**WHAT THIS TASK INVOLVES**: The output should be every line below that includes the word "computer".

---------- INFORMATION SHOWN ----------

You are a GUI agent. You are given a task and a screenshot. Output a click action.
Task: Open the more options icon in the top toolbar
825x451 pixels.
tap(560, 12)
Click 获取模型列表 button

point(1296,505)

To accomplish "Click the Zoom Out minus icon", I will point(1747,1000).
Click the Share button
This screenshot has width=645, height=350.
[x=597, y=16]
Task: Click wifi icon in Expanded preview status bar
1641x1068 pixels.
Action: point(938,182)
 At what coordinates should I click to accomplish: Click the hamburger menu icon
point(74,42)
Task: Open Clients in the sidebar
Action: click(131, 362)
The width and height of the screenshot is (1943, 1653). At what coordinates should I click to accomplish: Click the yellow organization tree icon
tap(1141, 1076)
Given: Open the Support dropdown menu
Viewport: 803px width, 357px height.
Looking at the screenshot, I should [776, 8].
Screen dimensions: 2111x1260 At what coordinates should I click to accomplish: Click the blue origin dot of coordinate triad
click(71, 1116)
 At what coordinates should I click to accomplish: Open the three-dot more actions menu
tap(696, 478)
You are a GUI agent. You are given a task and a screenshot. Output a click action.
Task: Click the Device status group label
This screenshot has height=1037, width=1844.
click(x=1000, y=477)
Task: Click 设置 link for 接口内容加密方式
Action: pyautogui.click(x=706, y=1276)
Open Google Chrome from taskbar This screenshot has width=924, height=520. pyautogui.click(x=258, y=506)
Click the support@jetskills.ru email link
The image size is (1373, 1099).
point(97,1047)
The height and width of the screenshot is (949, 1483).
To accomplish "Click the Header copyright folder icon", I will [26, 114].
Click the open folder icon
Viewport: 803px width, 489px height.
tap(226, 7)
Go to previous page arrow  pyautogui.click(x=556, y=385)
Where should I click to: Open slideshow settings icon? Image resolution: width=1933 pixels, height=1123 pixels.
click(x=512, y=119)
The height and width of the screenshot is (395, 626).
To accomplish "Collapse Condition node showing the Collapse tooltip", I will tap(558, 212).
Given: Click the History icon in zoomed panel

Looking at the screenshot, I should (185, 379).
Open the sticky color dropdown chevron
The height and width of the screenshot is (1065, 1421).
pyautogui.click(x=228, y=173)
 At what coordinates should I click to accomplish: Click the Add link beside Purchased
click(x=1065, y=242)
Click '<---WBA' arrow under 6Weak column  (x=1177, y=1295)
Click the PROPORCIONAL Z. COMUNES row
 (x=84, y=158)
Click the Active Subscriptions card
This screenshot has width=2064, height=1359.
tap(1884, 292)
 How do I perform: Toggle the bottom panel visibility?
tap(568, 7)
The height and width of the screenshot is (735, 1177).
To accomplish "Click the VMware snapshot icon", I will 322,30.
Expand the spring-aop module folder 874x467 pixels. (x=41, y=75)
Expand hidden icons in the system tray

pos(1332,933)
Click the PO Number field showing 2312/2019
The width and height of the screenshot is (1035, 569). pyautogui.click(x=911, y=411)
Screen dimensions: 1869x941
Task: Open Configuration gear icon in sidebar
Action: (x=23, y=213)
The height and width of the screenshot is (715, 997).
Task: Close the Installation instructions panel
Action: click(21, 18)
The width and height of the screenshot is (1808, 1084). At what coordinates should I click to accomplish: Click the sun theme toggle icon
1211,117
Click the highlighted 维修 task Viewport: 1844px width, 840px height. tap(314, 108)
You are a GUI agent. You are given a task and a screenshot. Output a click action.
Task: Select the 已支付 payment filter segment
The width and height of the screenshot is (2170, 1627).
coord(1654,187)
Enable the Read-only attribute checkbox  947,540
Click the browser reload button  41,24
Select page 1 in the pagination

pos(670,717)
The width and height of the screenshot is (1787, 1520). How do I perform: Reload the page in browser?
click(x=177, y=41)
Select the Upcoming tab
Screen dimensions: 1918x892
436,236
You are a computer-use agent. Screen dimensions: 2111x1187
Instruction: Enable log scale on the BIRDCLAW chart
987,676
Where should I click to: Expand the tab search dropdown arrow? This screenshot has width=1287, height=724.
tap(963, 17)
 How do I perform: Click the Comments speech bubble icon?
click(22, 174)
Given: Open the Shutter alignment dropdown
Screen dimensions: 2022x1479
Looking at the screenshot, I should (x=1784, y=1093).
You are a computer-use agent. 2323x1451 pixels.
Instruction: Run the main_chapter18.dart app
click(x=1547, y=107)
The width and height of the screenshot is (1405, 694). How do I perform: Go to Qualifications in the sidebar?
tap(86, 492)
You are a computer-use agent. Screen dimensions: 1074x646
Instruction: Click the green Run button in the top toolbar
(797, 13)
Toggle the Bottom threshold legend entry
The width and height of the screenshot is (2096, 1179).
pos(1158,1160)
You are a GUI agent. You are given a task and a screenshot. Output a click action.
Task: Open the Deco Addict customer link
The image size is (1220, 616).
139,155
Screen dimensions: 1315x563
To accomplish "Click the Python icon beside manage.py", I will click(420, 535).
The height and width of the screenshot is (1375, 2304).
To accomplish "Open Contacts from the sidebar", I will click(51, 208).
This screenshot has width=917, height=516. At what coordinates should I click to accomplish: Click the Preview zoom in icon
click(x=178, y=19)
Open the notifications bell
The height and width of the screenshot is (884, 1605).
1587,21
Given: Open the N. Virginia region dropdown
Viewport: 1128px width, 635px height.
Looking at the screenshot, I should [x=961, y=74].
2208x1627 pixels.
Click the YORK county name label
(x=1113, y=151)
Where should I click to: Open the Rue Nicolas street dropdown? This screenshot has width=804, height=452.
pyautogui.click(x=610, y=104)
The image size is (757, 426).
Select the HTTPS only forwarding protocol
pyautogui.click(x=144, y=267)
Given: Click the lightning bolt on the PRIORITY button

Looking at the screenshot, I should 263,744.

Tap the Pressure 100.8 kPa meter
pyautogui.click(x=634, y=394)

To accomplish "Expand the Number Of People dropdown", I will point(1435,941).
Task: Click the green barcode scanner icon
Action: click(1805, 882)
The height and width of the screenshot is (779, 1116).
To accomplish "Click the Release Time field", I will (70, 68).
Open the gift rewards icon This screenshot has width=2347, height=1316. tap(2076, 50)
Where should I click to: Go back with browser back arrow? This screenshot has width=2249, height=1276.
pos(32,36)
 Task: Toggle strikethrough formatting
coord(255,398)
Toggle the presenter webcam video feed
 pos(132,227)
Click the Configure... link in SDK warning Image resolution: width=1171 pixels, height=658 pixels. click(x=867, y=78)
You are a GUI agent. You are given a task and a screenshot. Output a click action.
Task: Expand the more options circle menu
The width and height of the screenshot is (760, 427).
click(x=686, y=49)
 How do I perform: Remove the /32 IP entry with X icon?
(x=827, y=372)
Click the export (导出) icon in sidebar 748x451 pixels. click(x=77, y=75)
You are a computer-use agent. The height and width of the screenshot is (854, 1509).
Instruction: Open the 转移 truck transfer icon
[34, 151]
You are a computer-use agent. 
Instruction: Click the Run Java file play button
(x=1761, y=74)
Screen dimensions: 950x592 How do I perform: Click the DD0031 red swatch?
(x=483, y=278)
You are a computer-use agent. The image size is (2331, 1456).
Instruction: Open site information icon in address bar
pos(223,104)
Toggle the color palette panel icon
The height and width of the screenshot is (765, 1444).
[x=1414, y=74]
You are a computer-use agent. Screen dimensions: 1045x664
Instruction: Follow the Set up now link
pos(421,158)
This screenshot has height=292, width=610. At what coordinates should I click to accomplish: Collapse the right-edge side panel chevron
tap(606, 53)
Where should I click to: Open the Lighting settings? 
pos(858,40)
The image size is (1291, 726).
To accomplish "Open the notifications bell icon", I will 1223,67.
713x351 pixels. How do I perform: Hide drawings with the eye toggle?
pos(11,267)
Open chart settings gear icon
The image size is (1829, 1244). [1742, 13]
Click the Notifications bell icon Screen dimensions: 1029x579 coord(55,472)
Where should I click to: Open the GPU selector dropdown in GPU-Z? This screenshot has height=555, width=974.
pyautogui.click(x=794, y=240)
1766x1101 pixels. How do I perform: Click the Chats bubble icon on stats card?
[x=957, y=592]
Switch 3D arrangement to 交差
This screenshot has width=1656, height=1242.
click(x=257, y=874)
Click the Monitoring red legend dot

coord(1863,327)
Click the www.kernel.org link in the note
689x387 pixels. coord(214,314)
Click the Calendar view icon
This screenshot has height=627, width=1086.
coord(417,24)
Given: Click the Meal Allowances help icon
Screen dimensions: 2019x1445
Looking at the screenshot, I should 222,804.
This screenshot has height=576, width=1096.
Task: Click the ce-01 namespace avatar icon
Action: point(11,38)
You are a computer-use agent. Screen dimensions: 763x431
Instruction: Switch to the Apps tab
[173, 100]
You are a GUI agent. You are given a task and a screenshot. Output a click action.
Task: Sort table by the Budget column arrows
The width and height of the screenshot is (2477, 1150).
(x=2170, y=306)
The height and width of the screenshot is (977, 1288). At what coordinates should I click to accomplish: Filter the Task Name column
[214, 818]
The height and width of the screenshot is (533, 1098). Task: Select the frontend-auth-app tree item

----------

**EXERCISE RESPONSE**:
You are a computer-use agent. Screen dimensions: 2111x1187
You are a computer-use agent. 2323x1451 pixels.
You are a computer-use agent. Screen dimensions: 1074x646
You are a computer-use agent. The height and width of the screenshot is (854, 1509).
You are a computer-use agent. 
You are a computer-use agent. The image size is (2331, 1456).
You are a computer-use agent. Screen dimensions: 1045x664
You are a computer-use agent. Screen dimensions: 763x431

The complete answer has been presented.